Stevens-Johnson Syndrome and Toxic Epidermal Necrolysis should be managed in a burn unit, Specialized dermatology or Intensive Care unit. Patient's fluid status, hemodynamic stability, wound surface area and pain should be assessed and managed immediately upon admission. Treatment is initially similar to that of patients with thermal burns, and continued care can only be supportive (e.g. IV fluids) and symptomatic (e.g. analgesic mouth rinse for mouth ulcer); there is no specific drug treatment. Treatment with corticosteroids is controversial since it might aggravate the condition or increase risk of secondary infections. Other agents have been used, including cyclophosphamide and cyclosporine, among with cyclosporin has exhibited some therapeutic success. Intravenous immunoglobulin (IVIG) treatment has shown some promise in reducing the length of the reaction and improving symptoms. Other common supportive measures include the use of topical pain anesthetics and antiseptics, maintaining a warm environment, and intravenous analgesics. An ophthalmologist should be consulted immediately, as SJS frequently causes the formation of scar tissue inside the eyelids leading to corneal vascularization and impaired vision, as well as a host of other ocular problems. Also, an extensive physical therapy program ensues after the patient is discharged from the hospital.

Medical Therapy

Stevens-Johnson Syndrome and Toxic Epidermal Necrolysis should be managed in a burn unit, specialized dermatology or Intensive Care Unit.
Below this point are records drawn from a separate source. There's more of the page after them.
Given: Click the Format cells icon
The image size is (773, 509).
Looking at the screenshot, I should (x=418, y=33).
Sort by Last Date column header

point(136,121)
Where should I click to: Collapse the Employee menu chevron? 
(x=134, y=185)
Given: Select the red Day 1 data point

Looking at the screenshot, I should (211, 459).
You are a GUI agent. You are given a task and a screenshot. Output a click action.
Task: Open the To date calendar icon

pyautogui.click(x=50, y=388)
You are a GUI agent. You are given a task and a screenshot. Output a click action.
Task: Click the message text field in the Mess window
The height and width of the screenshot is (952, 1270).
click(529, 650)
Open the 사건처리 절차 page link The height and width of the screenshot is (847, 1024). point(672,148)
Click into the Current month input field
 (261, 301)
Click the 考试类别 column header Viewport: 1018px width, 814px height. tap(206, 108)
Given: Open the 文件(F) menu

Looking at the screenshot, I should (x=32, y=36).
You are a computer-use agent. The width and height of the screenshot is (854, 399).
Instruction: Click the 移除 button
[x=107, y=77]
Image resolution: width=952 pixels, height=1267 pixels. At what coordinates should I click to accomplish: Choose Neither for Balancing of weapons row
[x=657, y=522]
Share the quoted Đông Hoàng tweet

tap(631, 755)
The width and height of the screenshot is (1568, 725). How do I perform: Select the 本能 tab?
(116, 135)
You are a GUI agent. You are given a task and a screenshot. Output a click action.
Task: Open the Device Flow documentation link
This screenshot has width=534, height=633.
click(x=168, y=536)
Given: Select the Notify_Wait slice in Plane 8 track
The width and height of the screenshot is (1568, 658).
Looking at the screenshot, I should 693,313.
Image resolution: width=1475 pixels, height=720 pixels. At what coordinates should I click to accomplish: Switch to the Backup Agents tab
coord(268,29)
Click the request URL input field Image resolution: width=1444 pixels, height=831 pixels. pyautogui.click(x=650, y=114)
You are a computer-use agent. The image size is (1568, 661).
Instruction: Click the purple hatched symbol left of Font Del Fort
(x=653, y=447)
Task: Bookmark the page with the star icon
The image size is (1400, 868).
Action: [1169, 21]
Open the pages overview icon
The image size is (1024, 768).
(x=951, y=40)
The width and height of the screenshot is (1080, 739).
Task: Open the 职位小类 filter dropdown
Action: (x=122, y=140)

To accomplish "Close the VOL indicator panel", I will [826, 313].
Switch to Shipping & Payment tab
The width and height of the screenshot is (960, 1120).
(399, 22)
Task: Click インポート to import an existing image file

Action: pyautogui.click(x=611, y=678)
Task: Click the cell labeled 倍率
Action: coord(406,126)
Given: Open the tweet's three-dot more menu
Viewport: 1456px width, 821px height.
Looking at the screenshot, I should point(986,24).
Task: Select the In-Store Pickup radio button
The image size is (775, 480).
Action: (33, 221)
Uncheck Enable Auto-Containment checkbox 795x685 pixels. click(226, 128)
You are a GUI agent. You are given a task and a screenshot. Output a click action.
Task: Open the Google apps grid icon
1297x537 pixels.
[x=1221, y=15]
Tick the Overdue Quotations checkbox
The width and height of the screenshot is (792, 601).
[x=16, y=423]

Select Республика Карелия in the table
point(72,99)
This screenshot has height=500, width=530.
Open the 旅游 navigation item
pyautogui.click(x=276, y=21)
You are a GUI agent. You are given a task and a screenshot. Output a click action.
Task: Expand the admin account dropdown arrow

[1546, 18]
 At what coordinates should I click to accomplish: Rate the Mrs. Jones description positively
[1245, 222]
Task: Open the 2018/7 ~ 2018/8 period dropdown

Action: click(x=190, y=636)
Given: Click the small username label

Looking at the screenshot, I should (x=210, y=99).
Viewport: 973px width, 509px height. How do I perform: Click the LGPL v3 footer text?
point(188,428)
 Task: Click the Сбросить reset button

Patient's fluid status, hemodynamic stability, wound surface area and pain should be assessed and managed immediately upon admission.

Stopping the Offending agent:

  • First step in treatment of SJS is always discontinuation of all medications, particularly those associated with Stevens-Johnson syndrome or TEN
  • Earlier withdrawl of offending agent decreases mortality and improves the long term prognosis of the patient[1]
  • Drugs with long half-lives have increased risk of death in SJS/TEN independent of timing of drug withdrawl[2]

Supportive Care:

  • Fluid and Electrolyte management
    • Started with IV Fluids(Saline solutions and macromolecules)
    • IV fluids are tapered and discontinued over a period of 1-2 weeks after starting oral intake by NG tube
    • Less fluids are needed as compared to the burn patients with same body surface area involved[3]
    • Urine output of 50-80 ml per hour should be mentained with 0.5% NaCl supplemented with 20 mEq of KCl[4]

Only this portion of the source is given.